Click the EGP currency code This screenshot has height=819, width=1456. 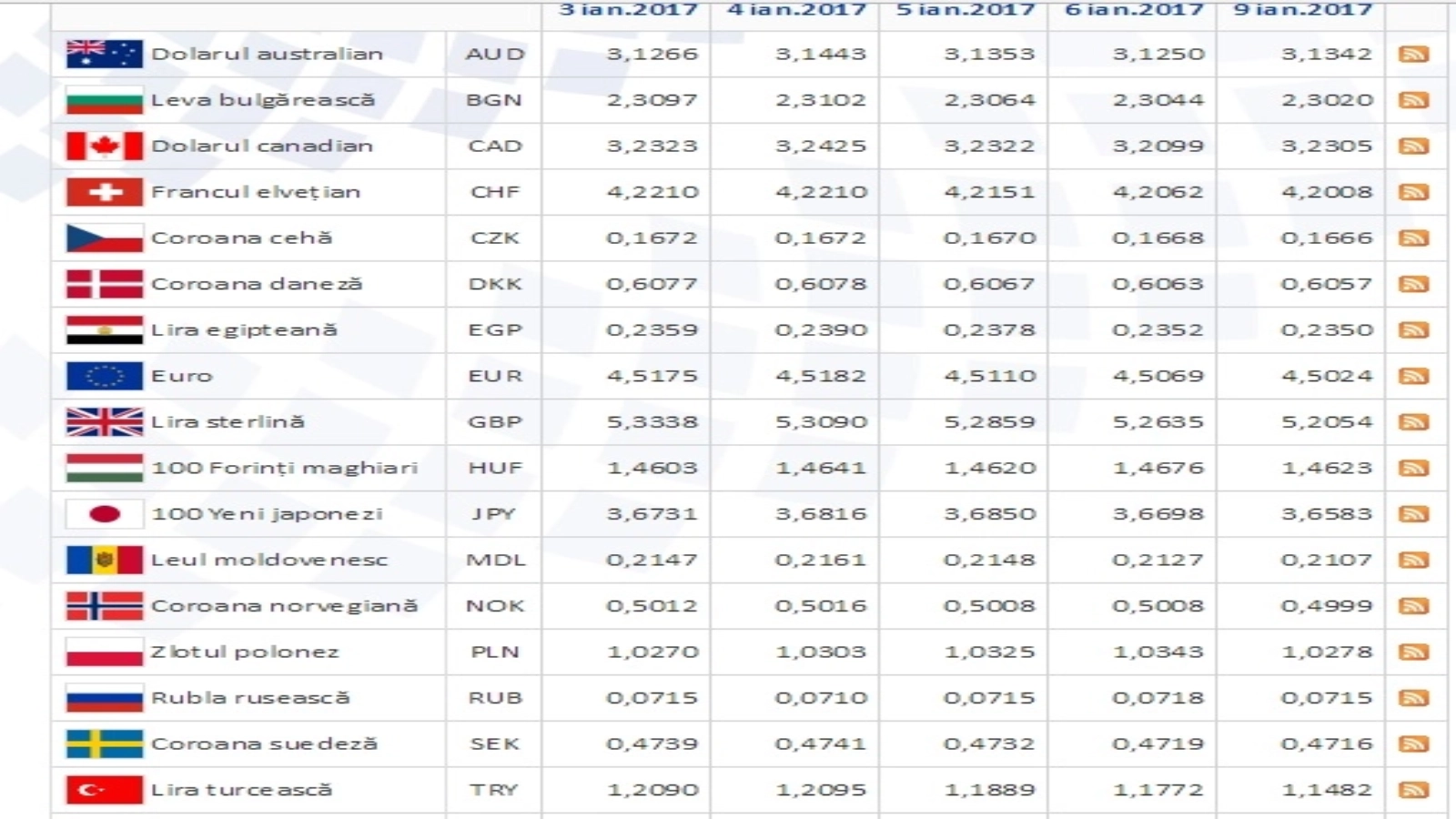pyautogui.click(x=494, y=330)
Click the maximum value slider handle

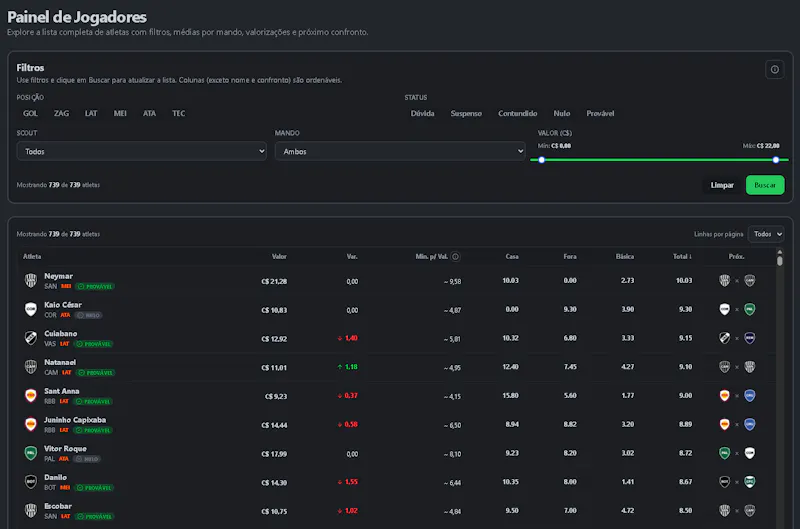[x=776, y=160]
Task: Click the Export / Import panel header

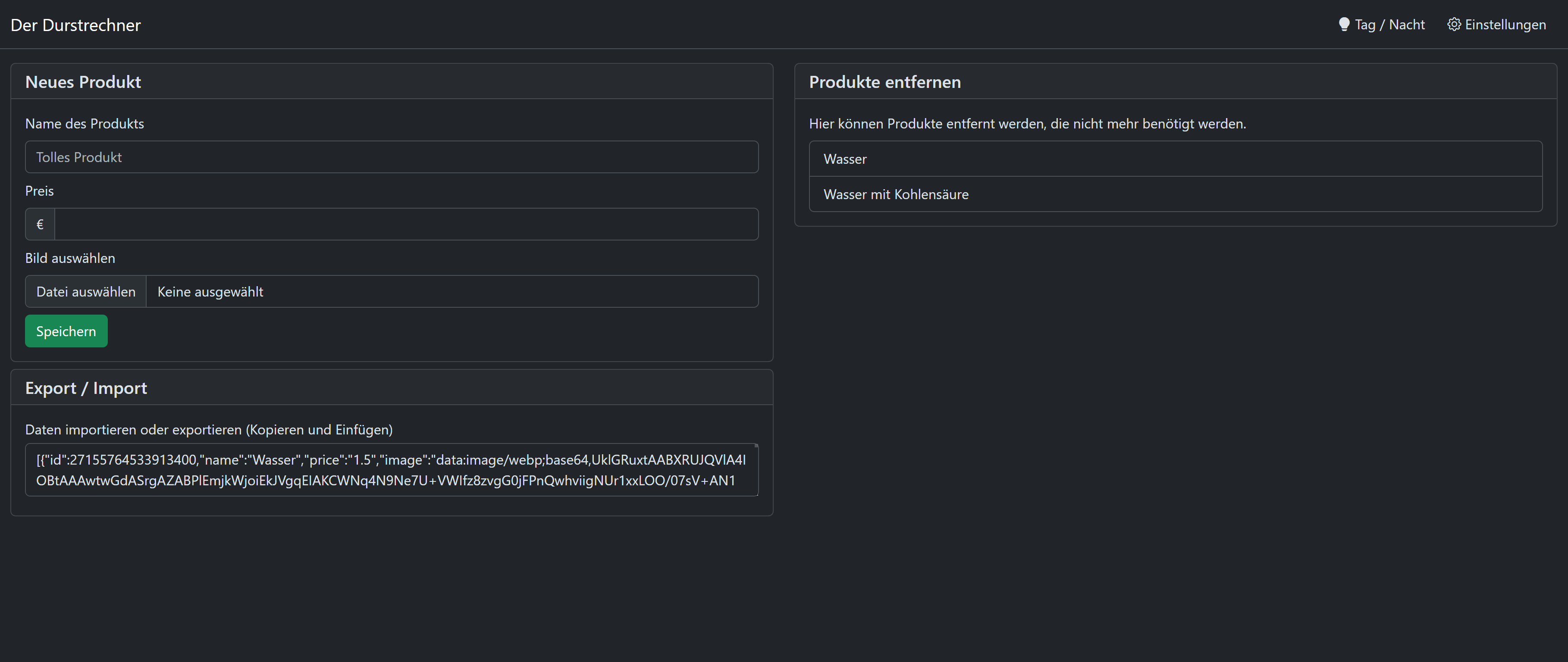Action: [x=86, y=388]
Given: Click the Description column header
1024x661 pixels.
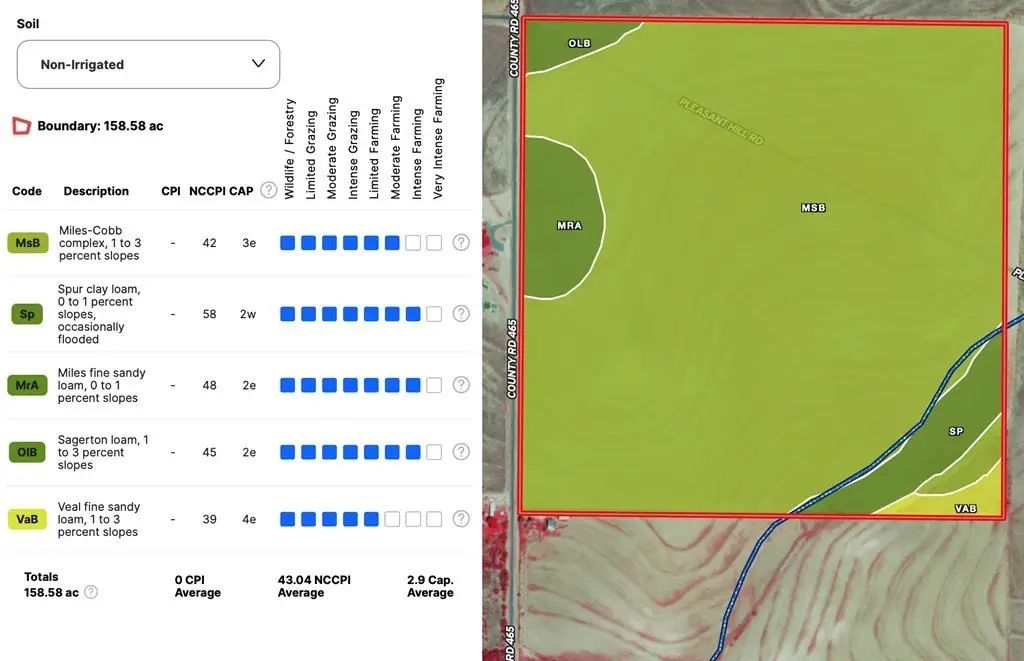Looking at the screenshot, I should (x=96, y=191).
------------------------------------------------
• Directive:
Copy out the lines of the listing from the one containing "Click the maximum value slider handle" through the end of the listing, omitting the pictures.

• Complete answer:
Click the maximum value slider handle

[x=776, y=160]
Task: Click the Export / Import panel header

Action: [x=86, y=388]
Given: Click the Description column header
1024x661 pixels.
Looking at the screenshot, I should (x=96, y=191).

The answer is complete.